++++ PROVIDED INFORMATION
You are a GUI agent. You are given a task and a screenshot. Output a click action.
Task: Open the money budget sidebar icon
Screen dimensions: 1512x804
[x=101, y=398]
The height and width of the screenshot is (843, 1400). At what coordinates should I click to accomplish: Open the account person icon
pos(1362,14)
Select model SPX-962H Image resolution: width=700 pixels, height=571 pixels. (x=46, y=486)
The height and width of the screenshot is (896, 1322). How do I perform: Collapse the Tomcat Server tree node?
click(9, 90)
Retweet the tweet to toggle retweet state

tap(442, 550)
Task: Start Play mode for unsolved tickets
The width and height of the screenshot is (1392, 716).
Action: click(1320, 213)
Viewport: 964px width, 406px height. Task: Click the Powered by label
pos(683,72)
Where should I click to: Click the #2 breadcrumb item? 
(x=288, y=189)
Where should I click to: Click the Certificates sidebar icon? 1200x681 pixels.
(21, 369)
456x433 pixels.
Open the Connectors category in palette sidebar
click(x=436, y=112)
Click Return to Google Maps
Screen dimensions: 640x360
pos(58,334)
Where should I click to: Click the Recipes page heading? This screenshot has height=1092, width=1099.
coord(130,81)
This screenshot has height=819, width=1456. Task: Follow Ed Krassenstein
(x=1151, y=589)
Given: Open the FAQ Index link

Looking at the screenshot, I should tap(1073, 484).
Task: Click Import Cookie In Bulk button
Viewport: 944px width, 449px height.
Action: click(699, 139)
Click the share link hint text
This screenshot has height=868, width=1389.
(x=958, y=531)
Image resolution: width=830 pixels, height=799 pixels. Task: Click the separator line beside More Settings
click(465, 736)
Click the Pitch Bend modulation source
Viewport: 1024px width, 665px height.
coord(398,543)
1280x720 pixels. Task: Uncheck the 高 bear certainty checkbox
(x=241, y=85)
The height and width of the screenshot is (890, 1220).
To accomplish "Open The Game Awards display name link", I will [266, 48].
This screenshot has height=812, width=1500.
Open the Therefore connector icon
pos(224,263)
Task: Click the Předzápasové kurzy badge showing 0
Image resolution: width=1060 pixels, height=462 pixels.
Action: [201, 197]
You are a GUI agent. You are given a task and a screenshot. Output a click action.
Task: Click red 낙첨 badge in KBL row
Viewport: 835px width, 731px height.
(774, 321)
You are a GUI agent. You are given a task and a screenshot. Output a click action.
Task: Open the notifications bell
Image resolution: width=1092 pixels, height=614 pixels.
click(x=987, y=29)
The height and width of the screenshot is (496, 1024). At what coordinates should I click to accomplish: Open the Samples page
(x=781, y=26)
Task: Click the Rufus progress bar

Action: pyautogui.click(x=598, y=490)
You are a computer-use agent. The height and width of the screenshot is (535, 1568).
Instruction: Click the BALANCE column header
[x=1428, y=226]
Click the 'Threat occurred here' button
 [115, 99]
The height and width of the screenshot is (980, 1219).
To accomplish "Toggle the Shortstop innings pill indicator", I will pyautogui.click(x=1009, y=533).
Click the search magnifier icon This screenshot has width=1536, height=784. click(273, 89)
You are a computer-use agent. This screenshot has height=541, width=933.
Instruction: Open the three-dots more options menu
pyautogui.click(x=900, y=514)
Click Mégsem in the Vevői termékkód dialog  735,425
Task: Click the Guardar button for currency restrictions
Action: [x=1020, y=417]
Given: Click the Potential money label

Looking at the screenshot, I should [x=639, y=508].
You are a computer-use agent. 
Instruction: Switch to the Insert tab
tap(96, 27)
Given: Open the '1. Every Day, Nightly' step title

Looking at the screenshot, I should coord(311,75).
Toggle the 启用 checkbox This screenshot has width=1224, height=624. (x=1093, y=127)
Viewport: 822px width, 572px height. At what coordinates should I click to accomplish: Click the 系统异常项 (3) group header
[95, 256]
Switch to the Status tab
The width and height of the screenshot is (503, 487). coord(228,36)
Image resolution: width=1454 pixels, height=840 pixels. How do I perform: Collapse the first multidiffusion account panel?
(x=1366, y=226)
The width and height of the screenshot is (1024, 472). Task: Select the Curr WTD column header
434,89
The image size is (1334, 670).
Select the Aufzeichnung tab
++++++++
● **CHALLENGE**:
Quote the material word for word, from its start up to and including the line containing "Select model SPX-962H".

● **THE COMPLETED TASK**:
You are a GUI agent. You are given a task and a screenshot. Output a click action.
Task: Open the money budget sidebar icon
Screen dimensions: 1512x804
[x=101, y=398]
The height and width of the screenshot is (843, 1400). At what coordinates should I click to accomplish: Open the account person icon
pos(1362,14)
Select model SPX-962H Image resolution: width=700 pixels, height=571 pixels. (x=46, y=486)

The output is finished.